Année 1855 |
29 octobre 1855
Francisque de Corcelle à Alfred de Falloux et Albert de Rességuier
29 octobre 1855
Mes chers amis, je prends le parti de m'adresser à vous deux1, ne sachant pas si vous êtes encore réunis ou séparés. Si vous êtes ensemble, je suis de cœur avec vous, et également dans le cas d'une séparation. Ma réponse parviendrait alors à l'un et à l'autre. Notre petit garçon, est tombé de ses pieds de haut, et s'est cassé les deux os de l'avant-bras gauche. Deux chirurgiens, les meilleurs du pays, sont aussitôt arrivés. Ils ont trouvé le cas des plus simples, et promis une entière guérison dans 2 ou 3 semaines. Depuis l'accident, il n'y a pas eu de fièvre. Ainsi, nous avons à remercier Dieu de nous avoir préservé des terribles conséquences qui auraient pu, si facilement, résulter de cette chute.
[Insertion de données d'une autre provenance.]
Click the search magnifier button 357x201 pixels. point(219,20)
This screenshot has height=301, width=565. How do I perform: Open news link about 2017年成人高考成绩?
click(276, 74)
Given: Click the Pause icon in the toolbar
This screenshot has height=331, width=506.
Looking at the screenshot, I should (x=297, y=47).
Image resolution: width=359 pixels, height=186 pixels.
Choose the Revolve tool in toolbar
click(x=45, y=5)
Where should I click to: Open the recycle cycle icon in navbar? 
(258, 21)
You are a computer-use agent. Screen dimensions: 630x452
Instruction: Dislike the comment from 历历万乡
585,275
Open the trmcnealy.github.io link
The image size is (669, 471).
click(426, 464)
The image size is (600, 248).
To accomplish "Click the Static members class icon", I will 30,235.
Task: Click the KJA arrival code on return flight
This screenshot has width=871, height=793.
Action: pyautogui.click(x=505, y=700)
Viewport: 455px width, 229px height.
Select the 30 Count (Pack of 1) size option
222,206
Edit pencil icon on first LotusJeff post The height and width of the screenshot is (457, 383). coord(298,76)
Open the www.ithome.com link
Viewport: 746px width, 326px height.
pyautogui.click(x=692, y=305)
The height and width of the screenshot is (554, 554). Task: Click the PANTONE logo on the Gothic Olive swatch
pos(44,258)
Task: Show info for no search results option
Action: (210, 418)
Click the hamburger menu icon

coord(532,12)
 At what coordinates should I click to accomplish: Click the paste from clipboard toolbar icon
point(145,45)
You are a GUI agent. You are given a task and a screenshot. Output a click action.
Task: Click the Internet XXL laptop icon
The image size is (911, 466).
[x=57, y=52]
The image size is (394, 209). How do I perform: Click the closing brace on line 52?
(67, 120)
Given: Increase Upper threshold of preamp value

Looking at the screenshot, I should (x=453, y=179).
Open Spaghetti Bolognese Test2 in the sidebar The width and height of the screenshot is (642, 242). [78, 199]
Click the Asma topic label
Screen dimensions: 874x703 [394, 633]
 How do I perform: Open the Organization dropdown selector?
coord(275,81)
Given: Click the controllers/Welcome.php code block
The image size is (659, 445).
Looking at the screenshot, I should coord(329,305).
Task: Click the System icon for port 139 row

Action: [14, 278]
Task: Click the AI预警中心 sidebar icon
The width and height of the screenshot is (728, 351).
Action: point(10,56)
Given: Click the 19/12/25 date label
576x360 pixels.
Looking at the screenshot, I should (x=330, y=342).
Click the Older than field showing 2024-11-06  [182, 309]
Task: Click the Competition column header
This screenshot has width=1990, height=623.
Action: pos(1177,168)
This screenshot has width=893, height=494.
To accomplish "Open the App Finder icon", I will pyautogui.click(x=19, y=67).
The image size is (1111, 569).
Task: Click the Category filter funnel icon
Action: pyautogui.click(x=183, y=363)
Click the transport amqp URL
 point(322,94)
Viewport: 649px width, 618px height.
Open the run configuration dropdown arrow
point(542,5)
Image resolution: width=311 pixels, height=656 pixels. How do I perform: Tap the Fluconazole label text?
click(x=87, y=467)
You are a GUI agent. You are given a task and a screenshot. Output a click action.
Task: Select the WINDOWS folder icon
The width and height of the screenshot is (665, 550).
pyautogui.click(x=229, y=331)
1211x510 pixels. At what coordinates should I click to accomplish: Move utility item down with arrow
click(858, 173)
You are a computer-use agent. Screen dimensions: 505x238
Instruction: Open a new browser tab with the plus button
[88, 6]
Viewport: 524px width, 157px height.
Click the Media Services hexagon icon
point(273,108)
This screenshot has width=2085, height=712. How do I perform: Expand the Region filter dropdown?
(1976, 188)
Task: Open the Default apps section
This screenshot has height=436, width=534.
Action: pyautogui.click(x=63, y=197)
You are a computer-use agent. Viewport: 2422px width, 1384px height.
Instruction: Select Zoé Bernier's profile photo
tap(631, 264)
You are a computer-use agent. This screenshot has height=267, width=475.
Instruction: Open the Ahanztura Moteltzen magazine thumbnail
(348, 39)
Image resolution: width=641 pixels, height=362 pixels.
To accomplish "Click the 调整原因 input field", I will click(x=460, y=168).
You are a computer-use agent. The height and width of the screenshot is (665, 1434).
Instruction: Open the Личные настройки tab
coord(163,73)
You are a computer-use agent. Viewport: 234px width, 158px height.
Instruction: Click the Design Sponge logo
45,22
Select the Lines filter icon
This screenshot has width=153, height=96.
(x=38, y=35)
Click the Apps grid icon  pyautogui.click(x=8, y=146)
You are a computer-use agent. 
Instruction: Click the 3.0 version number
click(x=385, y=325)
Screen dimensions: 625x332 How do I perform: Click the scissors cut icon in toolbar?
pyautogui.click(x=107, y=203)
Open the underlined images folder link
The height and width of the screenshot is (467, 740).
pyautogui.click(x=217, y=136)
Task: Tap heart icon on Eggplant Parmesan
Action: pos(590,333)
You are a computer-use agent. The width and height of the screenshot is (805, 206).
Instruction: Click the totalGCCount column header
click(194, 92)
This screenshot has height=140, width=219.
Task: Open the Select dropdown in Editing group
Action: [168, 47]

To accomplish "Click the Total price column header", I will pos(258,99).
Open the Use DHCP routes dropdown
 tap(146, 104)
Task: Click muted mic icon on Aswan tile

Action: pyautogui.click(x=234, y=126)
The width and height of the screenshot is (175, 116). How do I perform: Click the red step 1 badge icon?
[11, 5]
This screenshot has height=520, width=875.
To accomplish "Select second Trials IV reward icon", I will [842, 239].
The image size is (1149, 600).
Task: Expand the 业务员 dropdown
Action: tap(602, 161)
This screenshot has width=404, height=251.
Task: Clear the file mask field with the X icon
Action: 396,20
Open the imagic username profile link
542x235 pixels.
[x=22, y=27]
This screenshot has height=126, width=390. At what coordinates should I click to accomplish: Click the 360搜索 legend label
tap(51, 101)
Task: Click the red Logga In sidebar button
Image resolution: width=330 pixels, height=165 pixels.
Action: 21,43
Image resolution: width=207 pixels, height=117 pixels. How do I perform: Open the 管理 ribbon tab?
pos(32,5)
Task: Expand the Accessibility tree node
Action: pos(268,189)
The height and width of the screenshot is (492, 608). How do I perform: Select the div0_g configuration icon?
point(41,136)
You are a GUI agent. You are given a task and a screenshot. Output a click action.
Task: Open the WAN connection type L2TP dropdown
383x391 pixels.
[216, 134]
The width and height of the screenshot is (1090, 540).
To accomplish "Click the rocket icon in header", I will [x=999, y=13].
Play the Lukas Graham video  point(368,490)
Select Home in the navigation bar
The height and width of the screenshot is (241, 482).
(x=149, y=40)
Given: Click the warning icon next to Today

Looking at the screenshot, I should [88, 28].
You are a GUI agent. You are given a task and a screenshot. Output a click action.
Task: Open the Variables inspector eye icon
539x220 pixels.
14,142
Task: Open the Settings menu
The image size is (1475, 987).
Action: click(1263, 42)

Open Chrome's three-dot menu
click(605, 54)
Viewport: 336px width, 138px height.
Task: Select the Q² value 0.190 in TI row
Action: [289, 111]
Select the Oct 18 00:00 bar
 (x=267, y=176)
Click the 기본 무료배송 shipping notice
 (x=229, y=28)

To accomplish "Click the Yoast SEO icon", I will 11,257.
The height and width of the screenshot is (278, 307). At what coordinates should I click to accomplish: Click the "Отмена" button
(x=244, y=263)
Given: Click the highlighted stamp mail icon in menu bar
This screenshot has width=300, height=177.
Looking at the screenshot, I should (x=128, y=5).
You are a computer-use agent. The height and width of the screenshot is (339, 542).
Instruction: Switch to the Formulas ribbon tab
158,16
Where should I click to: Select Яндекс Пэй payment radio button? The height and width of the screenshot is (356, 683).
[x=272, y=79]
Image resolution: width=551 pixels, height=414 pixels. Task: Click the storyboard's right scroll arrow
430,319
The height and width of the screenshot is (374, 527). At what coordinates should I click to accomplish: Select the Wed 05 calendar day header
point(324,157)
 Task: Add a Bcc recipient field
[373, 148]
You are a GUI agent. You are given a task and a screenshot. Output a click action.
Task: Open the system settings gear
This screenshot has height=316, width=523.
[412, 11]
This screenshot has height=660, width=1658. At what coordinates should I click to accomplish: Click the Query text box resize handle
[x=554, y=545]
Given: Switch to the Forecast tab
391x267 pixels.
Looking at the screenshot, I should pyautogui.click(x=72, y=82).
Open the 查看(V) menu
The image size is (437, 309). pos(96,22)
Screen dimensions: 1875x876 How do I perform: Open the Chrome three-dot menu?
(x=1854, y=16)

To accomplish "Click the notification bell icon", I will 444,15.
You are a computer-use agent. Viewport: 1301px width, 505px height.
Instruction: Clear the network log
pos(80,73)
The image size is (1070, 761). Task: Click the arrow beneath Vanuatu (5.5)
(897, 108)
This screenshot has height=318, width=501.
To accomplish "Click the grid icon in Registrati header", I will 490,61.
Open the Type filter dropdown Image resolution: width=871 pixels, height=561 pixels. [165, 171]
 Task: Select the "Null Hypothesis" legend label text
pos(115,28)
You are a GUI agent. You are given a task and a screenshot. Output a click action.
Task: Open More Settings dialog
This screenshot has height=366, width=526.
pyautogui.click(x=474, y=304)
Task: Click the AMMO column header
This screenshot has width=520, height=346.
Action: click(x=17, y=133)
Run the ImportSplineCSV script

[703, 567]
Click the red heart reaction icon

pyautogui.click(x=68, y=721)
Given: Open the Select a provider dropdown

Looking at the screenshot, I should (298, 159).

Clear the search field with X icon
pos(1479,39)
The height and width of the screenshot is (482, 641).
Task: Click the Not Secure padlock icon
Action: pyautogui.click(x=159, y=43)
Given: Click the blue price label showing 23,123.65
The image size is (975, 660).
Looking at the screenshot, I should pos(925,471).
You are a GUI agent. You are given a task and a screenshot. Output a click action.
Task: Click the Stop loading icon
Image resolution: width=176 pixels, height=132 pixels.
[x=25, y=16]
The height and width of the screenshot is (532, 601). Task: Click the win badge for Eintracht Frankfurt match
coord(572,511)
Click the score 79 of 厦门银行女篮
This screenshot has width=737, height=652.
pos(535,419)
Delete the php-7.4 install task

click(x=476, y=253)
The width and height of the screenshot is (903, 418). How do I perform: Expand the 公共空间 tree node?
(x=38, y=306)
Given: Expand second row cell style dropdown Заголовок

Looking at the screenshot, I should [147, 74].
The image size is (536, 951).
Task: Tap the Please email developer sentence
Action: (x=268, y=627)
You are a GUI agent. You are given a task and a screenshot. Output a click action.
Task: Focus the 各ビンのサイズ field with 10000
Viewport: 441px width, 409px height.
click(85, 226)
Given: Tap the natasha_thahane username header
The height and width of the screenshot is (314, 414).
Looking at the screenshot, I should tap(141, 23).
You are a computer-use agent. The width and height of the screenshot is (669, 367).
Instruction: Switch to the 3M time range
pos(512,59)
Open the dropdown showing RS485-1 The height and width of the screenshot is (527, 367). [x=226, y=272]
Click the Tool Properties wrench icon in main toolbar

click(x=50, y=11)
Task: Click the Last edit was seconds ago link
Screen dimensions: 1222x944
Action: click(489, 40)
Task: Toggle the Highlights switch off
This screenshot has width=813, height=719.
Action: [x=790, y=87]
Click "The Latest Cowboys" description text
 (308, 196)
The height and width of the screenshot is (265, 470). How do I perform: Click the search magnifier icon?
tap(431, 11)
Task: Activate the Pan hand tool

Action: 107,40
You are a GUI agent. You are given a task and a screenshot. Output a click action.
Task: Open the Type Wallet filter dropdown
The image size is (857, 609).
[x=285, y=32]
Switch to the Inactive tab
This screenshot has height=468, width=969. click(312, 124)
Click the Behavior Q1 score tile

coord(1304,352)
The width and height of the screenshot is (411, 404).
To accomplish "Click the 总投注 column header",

Mais, nous ne dormons guère depuis ce moment, et vous m'excuserez de ne pas causer longtemps avec de si chers amis. Je me sens brisé de tout ce que j'ai éprouvé.
Assurément, je suis à vos ordres pour la suite des envois si vous y voyez de l'utilité. Ce que vous me dites, cher Rességuier, de la douceur des lieux où vous avez apporté tant de joie m'a bien fait regretter de n'avoir pas eu ma part. Ces bénédictions qui se répandent là sur tous les hôtes, et même les bêtes, m'ont rappelé un mot de Mme d'Audiffret-Pasquier2, notre voisine, en revenant de Broglie3. « C'est singulier, nous disait-elle, les chevaux et les chiens y sont graves. » Je le crois bien. On ne leur dit mot. Aussi, ont-ils l'air de respecter la Revue des deux mondes, voir même de pleurer la pauvre duchesse de Broglie.
Cela n'empêche pas les autres de Broglie d'être parfaits ; mais ce n'est plus la nuance du Bourg d'Iré.
Alexis de T[ocqueville] me mande que, d'après ses informations, nous nous serions engagés à garantir Cuba à l'Espagne pour prix de son alliance. Il redoute un futur conflit avec les États-Unis.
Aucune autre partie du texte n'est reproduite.